Excerpted data:

__________________________________________________

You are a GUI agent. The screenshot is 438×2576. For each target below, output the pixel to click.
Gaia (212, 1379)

__________________________________________________

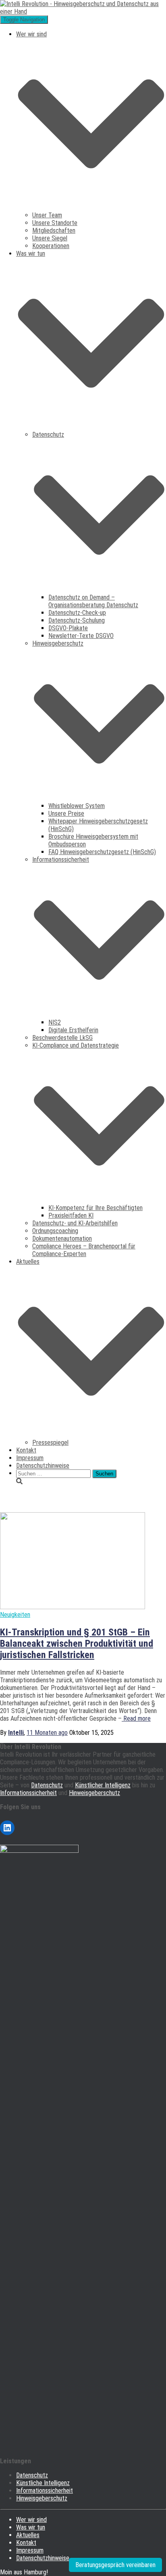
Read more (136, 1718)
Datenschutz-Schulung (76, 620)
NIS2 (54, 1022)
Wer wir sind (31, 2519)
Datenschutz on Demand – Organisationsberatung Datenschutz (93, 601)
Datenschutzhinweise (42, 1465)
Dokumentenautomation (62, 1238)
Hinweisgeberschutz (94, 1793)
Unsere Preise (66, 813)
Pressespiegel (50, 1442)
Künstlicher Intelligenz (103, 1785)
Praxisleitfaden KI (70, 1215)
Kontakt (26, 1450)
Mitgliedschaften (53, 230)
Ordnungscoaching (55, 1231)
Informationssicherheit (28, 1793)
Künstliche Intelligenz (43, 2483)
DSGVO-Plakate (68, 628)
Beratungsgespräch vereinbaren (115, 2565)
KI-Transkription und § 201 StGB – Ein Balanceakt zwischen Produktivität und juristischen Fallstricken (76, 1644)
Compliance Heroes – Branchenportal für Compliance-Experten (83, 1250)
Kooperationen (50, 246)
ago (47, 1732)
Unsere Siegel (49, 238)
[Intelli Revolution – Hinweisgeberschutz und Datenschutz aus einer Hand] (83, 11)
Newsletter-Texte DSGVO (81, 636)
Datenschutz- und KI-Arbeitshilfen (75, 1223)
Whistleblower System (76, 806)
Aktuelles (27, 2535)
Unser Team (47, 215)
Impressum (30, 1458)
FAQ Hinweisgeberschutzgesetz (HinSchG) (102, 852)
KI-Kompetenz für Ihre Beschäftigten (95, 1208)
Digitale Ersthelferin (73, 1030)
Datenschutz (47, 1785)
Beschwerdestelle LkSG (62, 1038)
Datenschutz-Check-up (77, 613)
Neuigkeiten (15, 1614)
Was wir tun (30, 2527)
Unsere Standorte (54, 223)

__________________________________________________

What you should do:
Using the data above, reproduce exactly the lines between those holding "Künstlicher Intelligenz (103, 1785)" and "ago (47, 1732)", inclusive, and no others.

Answer space:
Künstlicher Intelligenz (103, 1785)
Praxisleitfaden KI (70, 1215)
Kontakt (26, 1450)
Mitgliedschaften (53, 230)
Ordnungscoaching (55, 1231)
Informationssicherheit (28, 1793)
Künstliche Intelligenz (43, 2483)
DSGVO-Plakate (68, 628)
Beratungsgespräch vereinbaren (115, 2565)
KI-Transkription und § 201 StGB – Ein Balanceakt zwischen Produktivität und juristischen Fallstricken (76, 1644)
Compliance Heroes – Branchenportal für Compliance-Experten (83, 1250)
Kooperationen (50, 246)
ago (47, 1732)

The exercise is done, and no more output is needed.